Detailed characterisation and separation of fly ash fed to the Inverted Reflux Classifier

This paper provides a detailed analysis of the separation of valuable cenospheres from different fly ash feeds using the Inverted Reflux Classifier (IRC). Even though the IRC was found to be effective in recovering cenospheres [A. Kiani, J. Zhou, K.P. Galvin, Upgrading of positively buoyant particles using an Inverted Reflux Classifier, Advance Powder Technology. 26 (2015a) 119–125], the separation performance can vary depending on the cenospheres and fly ash properties.

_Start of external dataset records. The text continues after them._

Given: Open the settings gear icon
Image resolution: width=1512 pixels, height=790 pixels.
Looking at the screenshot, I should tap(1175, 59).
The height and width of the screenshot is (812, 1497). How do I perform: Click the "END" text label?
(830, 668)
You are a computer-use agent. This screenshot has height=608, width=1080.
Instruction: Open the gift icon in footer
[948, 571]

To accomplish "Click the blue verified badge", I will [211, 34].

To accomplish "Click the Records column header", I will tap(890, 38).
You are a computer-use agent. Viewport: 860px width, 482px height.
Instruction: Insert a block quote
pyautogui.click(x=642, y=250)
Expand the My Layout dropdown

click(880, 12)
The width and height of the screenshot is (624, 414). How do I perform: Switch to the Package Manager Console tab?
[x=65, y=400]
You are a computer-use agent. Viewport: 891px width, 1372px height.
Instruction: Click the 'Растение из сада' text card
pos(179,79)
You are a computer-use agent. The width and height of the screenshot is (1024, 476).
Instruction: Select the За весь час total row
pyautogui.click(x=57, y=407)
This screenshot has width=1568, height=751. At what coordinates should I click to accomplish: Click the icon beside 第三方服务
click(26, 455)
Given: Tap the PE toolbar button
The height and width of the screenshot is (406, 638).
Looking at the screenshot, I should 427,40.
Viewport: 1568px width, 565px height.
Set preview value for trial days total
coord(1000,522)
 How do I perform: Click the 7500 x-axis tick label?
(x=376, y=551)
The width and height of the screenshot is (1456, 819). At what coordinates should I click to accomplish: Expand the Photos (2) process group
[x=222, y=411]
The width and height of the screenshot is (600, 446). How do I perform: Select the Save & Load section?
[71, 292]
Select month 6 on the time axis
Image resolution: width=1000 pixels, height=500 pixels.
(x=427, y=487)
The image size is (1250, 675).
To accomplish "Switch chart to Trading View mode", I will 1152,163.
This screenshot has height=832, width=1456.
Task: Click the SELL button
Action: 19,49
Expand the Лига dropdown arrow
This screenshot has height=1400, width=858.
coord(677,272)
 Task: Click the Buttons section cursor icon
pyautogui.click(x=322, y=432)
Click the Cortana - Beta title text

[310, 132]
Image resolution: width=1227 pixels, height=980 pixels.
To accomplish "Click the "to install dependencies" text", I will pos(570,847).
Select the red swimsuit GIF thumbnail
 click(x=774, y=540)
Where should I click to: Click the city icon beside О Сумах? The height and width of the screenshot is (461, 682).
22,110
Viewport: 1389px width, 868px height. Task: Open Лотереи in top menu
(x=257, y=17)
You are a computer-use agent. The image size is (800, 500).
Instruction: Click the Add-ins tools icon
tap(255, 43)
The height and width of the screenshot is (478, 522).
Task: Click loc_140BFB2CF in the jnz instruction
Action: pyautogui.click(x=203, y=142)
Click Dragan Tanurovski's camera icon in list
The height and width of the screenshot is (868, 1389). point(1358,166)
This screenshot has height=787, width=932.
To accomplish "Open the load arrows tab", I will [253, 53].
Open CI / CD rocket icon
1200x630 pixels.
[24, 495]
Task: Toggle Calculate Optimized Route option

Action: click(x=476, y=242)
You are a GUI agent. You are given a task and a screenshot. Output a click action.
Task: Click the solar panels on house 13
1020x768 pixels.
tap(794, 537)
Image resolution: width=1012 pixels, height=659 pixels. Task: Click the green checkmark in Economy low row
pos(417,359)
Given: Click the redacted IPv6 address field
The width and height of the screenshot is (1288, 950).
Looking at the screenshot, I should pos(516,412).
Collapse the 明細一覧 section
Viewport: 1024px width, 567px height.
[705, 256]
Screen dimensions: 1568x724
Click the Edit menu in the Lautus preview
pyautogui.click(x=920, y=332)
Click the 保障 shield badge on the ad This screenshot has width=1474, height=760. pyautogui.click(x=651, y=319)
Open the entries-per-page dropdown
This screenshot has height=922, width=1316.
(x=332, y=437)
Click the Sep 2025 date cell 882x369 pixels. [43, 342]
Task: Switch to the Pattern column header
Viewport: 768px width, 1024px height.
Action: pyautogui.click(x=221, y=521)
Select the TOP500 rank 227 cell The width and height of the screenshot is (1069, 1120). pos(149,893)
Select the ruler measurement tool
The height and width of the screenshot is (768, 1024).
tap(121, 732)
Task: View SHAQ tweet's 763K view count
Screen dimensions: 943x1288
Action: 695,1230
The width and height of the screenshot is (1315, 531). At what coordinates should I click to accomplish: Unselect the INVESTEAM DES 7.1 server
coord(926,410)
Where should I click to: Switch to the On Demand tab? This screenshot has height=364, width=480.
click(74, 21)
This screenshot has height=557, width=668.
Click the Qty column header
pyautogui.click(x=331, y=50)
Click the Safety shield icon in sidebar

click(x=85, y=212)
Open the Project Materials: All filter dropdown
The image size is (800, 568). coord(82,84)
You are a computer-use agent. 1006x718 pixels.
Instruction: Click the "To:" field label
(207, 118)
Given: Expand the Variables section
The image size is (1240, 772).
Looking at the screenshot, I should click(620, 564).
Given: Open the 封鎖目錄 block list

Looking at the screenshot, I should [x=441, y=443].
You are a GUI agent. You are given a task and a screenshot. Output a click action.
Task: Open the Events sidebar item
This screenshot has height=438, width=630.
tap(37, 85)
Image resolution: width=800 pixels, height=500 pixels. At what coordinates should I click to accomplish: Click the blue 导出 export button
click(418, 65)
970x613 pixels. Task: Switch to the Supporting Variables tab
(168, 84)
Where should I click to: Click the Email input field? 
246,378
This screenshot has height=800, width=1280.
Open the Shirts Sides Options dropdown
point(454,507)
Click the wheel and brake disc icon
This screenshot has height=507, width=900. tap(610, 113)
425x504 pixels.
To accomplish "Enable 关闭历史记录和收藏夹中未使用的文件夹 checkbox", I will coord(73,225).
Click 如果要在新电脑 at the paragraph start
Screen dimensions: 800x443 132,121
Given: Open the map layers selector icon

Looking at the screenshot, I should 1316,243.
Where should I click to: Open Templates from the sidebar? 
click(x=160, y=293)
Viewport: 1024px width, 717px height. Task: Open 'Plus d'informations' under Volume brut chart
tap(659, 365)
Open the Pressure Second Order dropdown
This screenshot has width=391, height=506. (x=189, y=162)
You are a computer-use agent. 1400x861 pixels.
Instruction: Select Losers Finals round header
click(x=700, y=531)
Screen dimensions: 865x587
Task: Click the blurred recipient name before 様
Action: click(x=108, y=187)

A typical fly ash feed sample was characterised in terms of surface morphology, elemental composition, density and size distribution, providing more detail of the fly ash feed properties and their possible effects on the separation performance. The separation of cenospheres from three different fly ash feeds (Feed 1, Feed 2 and Feed 3) with the cenosphere concentrations at about 0.51 wt.%, 0.85 wt.% and 1.14 wt.%, respectively, was then examined using the IRC. Under the same operating conditions, about 64 wt.% and 93 wt.% of the cenospheres were recovered from the fly ash Feeds 2 and 3, respectively. For the fly ash Feed 1, only 49 wt.% of cenospheres was recovered despite the fact that the feed rate was lower. The results support the proposition that by increasing the cenosphere concentrations in the fly ash feed, the positively buoyant particles are more likely to form streaming structures and can be separated much more effectively from the negatively buoyant fly ash particles [A. Kiani, J. Zhou, K.P. Galvin, Enhanced recovery and concentration of positively buoyant cenospheres from negatively buoyant fly ash particles using the Inverted Reflux Classifier, Minerals Engineering, 79 (2015b) 1–9]. Moreover, the separation of cenosphere particles in Feed 3 was further promoted by the presence of larger particles, achieving a recovery of about 93 wt.% and grade of 80 wt.% at a high solids throughput of 4.9 t/(m² h).